First up is the Roberts 10-161 Tool Box. Now this is one heavy tool box. It weighs 18 lbs empty. It is made from very heavy gauge steel; this is one tool box that is designed to take a beating. As soon as I picked it up, it brought back memories of a luggage commercial that was on TV years ago where a suitcase bounces out of the back of a pickup and down the side of a mountain without opening up.
It has a tray that is divided into 5 compartments. Two of the compartments will fit a box of staples for the pad stapler, and there are two smaller compartments with a larger center compartment for the pad stapler and other tools, strip cutters, etc. I kind of like to have my tools in the order that I use them. The underside of the tray has a vented plastic plate so the tray can be used for a seam weight. It is not against the bottom of the tray, so that there is space for airflow. The handles and latches are all heavy duty, and there are also handle on each end of the tool box.
Since I am talking about Roberts, let’s go to the Roberts XL Knee Kicker 10-2000 GT, XL meaning extra large. It has a wider head with 4 nap grippers and 5 rows of teeth. It has a heavier body and a thicker cushion. The teeth are adjustable up and down.
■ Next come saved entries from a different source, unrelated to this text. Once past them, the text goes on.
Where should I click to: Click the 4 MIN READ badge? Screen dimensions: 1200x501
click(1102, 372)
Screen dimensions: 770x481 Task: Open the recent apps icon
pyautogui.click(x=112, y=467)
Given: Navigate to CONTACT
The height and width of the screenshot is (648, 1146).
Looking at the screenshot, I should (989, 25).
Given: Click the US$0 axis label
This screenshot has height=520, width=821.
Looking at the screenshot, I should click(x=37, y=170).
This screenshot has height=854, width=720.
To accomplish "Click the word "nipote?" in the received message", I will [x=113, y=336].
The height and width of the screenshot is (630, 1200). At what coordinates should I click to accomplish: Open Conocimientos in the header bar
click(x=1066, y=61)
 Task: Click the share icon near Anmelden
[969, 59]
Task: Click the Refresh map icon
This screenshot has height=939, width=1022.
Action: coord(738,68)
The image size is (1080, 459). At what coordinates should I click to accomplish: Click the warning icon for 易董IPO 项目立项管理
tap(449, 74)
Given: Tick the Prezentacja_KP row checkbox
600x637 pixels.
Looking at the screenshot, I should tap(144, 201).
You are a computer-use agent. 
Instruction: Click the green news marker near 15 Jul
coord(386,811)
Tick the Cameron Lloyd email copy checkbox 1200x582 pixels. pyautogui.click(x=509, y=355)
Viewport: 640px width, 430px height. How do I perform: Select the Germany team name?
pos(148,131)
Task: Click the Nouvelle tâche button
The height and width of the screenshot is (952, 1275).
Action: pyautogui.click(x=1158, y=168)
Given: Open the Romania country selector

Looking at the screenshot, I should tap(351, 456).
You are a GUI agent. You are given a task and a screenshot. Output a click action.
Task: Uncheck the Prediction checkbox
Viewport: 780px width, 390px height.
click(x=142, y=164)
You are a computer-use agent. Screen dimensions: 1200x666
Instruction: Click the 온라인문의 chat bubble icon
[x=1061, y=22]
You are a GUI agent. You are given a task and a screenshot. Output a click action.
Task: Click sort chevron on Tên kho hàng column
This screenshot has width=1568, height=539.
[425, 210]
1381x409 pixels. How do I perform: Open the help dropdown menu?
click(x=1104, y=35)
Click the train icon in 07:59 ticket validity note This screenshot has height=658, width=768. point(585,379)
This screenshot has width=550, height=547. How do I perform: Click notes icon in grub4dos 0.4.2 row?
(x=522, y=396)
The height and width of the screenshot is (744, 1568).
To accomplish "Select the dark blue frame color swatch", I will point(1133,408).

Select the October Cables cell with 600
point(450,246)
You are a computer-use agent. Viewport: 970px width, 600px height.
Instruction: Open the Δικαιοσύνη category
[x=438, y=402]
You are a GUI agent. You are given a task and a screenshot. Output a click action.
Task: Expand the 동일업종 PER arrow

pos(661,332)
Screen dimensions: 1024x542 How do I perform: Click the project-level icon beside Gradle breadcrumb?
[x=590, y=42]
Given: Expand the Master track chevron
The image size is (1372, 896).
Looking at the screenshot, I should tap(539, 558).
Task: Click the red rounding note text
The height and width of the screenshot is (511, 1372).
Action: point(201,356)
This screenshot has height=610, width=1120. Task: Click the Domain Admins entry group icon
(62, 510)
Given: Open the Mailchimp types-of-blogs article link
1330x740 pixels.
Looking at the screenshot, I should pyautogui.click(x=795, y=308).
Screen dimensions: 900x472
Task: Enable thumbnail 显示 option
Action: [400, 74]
My friend Rick Rousseau and I did a job where we put the kicker to the test. Again I thought that the bigger the head that it would be harder on the knee when using it. That was not the case as the kicker pad made up for it. The pad is quite soft. That’s a good thing for this old man who has had 4 knee surgeries from all the years of abusing them.
Rick said, “This is the first kicker he has ever used that kicked back.,” meaning that after the first intial kick of the pad, it feels like it is kind of pushing back. I think that it is attributed to the softness of the pad, which is not a bad thing.
Here’s a trivia question about Roberts. In the ‘50s, do you know what other name was on Roberts tools? Go to www.robertsconsolidated.com and check out all that Roberts has to offer.
The next tool that I received was the Arrow ET155 Proshot 3 electric staple gun. It came with a nice plastic carrying case and 2 boxes of staples of different sizes, 1/2” and 9/16” in length.
The stapler has a couple of different and nice features that I haven’t seen before. First, it has a power switch on the side of the handle that you can use to adjust the amount of power to the driver when working with hardwoods or softwoods. The other is a latch that will let you remove the plate on the nose to un-jam it if you have a staple jam. I made good use of that feature as the staples that came with it were in pieces of 2 or 3 staples, as the box must have been dropped over that mountain I was talking of earlier. I jammed it a couple of times.
For pictures and use of the stapler I hooked up with another friend I used to work with, William “B” O’Neal. “B” was doing some apartment work with stairways, and I wanted to see how well it fit up under the nose of the step; it fit very well. It also has the power adjustment feature. We had to turn it to the maximum, as “B” was working off a lightweight extension cord from the apartment next door. It still buried the staple into the step.
In Arrow’s warranty it states to use only Arrow staples, but sorry Arrow, I had to use someone else’s staple because mine were trashed. I also had read that on the FCI message board.
I did have a couple of problems with the stapler. One of them, I’m sure it’s just a little adjustment item; in use, the kickback of the stapler let the slide open up and it dropped out the staples in the throat. The other problem was that the cord is covered with plastic and me being in cold climate, the cord was like a pig’s tail and wouldn’t uncoil from the storing.
Here to me is a real big plus: On the side of the tool it says “MADE IN AMERICA.” You sure don’t see that much anymore. Visit Arrow at www.arrowfastner.com and see what they have to offer.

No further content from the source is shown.